REQUIRED ACTIONS.
**a)** In the Baskervilles article, in what year and city did the band first debut as the Baskervils?
**b)** Rewrite the passage of the Baskervilles article from "From 1997 to" up to and including "and Michel Auder.", changing "well received" to "well attended".

PAGE.
** Begin **

- Origin: New York City, USA
- Genres: Pop, Indie, Rock
- Years active: 1997–present
- Labels: Secret Crush Kitty Litter
- Members: Christoph Gerozissis Stephanie Finucane Rob Keith Craig Van Orsdale

= Baskervilles (musical group) =

Baskervilles are a band made up of Christoph Gerozissis, Rob Keith, Stephanie Finucane and Craig Van Orsdale. Formed in New York City in 1997. They debuted as the Baskervils in 1993 in Tampa, fronted by Laura Taylor. During that time, they ran a self-published label called Baskervinyl Records.

==History==
Taylor left the band in 1997 and the remaining Baskervils moved to New York City. Inspired by the Television Personalities, Blondie, The Kinks, Love, the Left Banke and the French Pop played by DJ Franco at the Vampyros Lesbos party in New York City. They changed their name to Baskervilles and turned their amplifiers down to perform high energy, keyboard driven pop at lower volumes. The lyrics were designed to be simple narratives and open ended romantic stories, many pertaining to New York City.

From 1997 to 2002, Baskervilles performed a handful of well received shows at the Mercury Lounge in the East Village. During that time, Baskervilles recorded 2 sessions at Mitch Easter's Fidelitorium studio in North Carolina and 1 session at Dubway Studios in New York City. The group made one trip outside of New York City in the summer of 2002 to perform at a museum opening at the Migros Museum in Zurich, Switzerland featuring the artwork of Yayoi Kusama and Michel Auder.

The band took a 2-year hiatus while Stephanie had a baby. Rob Keith and Christoph Gerozissis formed a nocturnal electro group called Autoparty and put out an album called Lumlight. The first Baskervilles show in two years happened at Sin-e’ on November 6, 2003, to celebrate the release of a compilation on Secret Crush Records called Stamp Collecting For Beginners, featuring the Baskervilles song After Work. Secret Crush Records released the first Baskervilles album in spring of 2004 to great acclaim. The band followed up by releasing the punchy new wave inspired Midnight EP in 2005 with a tour of the west coast of the United States.

** End **

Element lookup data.
** Begin **

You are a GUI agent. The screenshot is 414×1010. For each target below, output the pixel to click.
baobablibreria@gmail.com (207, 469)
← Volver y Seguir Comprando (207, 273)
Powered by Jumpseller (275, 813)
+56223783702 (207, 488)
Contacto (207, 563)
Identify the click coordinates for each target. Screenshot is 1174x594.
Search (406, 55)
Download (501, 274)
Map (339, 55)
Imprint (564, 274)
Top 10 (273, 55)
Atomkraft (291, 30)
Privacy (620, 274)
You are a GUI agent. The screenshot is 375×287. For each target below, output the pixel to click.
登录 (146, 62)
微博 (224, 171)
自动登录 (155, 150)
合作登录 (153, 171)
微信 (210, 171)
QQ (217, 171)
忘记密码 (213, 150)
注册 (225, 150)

** End **

RESPONSES FOR EACH TASK.
**a)** 1993, in Tampa.

**b)**
From 1997 to 2002, Baskervilles performed a handful of well attended shows at the Mercury Lounge in the East Village. During that time, Baskervilles recorded 2 sessions at Mitch Easter's Fidelitorium studio in North Carolina and 1 session at Dubway Studios in New York City. The group made one trip outside of New York City in the summer of 2002 to perform at a museum opening at the Migros Museum in Zurich, Switzerland featuring the artwork of Yayoi Kusama and Michel Auder.